Human-genome studies, both scientists believe, are also in keeping with that finding—and might explain why schizophrenia runs in families. The most replicated result from that line of investigation, they say, suggests that the genes most commonly associated with schizophrenia relate to the immune system and how it reacts to infectious agents. So in many cases where the disease appears to be hereditary, they theorize, what may in fact be passed down is an aberrant or deficient immune response to invaders like T. gondii...

For example, she and Chris Reiber, a biomedical anthropologist at Binghamton University, in New York, strongly suspected that the flu virus might boost our desire to socialize. Why? Because it spreads through close physical contact, often before symptoms emerge—meaning that it must find a new host quickly. To explore this hunch, Moore and Reiber tracked 36 subjects who received a flu vaccine... the flu shot had the effect of nearly doubling the number of people with whom the participants came in close contact during the brief window when the live virus was maximally contagious...

Reiber has her eye trained on other human pathogens that she thinks may well be playing similar games, if only science could prove it. For example, she says, many people at the end stages of AIDS and syphilis express an intense craving for sex. So, too, do individuals at the beginning of a herpes outbreak. These may just be anecdotal accounts, she concedes...
Out of fairness to cat owners (which includes our household), it's worth emphasizing that toxo can also be acquired through the touching of raw or undercooked meat, especially if you have broken skin on your hands, and via materno-fetal transmission during pregnancy.  Other animals that can carry toxo are rabbits, birds, sheep, goats, cattle, pigs and poultry; dogs have lower infection rates.

If you've read all this, you might as well read the whole story at The Atlantic.


  1. That is so creepy yet so fascinating at the same time. It's like the plot of some Michael Crichton novel.

    I remember hearing about the cat/mouse toxo reaction years ago (similar to a parasite that grazing mammals get - it somehow forces its intermediary host to climb blades of grass to ensure it gets eaten by another grazing animal) and being fascinated by it, but it was brand new research at the time so the story I read wasn't very extensive.

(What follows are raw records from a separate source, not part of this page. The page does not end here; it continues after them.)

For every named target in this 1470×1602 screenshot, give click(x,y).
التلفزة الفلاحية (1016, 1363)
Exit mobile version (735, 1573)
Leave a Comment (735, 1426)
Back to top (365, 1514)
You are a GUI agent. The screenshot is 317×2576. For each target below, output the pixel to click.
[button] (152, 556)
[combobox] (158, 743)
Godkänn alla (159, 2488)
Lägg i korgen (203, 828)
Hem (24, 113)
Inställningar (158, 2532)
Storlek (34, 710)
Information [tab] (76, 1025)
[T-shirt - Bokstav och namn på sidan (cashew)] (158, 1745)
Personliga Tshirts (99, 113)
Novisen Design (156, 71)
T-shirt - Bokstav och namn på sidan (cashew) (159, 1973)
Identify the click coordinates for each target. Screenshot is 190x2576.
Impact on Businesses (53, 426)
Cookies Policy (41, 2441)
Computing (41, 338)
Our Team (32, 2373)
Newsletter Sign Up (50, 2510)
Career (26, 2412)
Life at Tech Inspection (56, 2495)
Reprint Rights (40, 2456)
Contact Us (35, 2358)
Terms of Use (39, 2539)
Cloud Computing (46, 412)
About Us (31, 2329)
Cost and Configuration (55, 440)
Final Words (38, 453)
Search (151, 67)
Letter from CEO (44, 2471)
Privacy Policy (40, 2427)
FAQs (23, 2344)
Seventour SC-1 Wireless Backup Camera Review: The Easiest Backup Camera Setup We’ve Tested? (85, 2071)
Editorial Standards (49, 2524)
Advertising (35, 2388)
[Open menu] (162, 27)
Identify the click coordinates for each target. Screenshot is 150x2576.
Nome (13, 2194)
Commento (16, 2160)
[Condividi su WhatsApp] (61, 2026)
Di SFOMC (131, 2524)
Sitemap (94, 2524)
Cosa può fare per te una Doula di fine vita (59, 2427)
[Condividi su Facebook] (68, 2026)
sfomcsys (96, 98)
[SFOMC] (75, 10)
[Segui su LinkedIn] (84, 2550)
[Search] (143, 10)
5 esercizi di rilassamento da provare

    Thanks for the link, Stan - nice to be able to follow up on this!

    1. "somehow forces its intermediary host to climb blades of grass"

      from the link:

      A drop in temperature normally causes ants to head underground, but the infected insect instead climbs to the top of a blade of grass and clamps down on it, becoming easy prey for a grazing sheep.

      That's probably the research you remember.

    2. Thx! Hadn't had the chance to read the Atlantic story yet.

  2. Radiolab had this in an episode. It completely makes sense, how many crazy cat ladies do you know? I know more than a handful that live within 3 miles of me...

  3. Toxoplasmosis has been an interesting talking point among epidemiologists and biologists for a long time. Google it and you'll come across loads of information. It's not like it's just discovered, BTW; it's why pregnant women have been advised for decades to not get near cat feces.

    The Scientist just recently had an article with some popular examples of apparently adaptive behavior modification by parasites:



    1. "... researchers have observed countless examples of parasites hijacking the autonomy of their hosts ..."

      *cough* democracy *cough*

    2. You should really see a doctor about that cold, King George III.

  4. "It completely makes sense, how many crazy cat ladies do you know?"

    Interesting point.


    1. "Parasite makes men dumb, women sexy"

      Does that remind anyone else of the Republican Party?


  5. Correlation or causation?

    I submit to you that cat lovers tend to be more introverted people, and tend to be the ones exposed to cat poo. Did the toxo really make them introverted?

    Similarly with the flu shot stuff - perhaps people who know they are immune to the flu feel more courageous about socializing during flu season?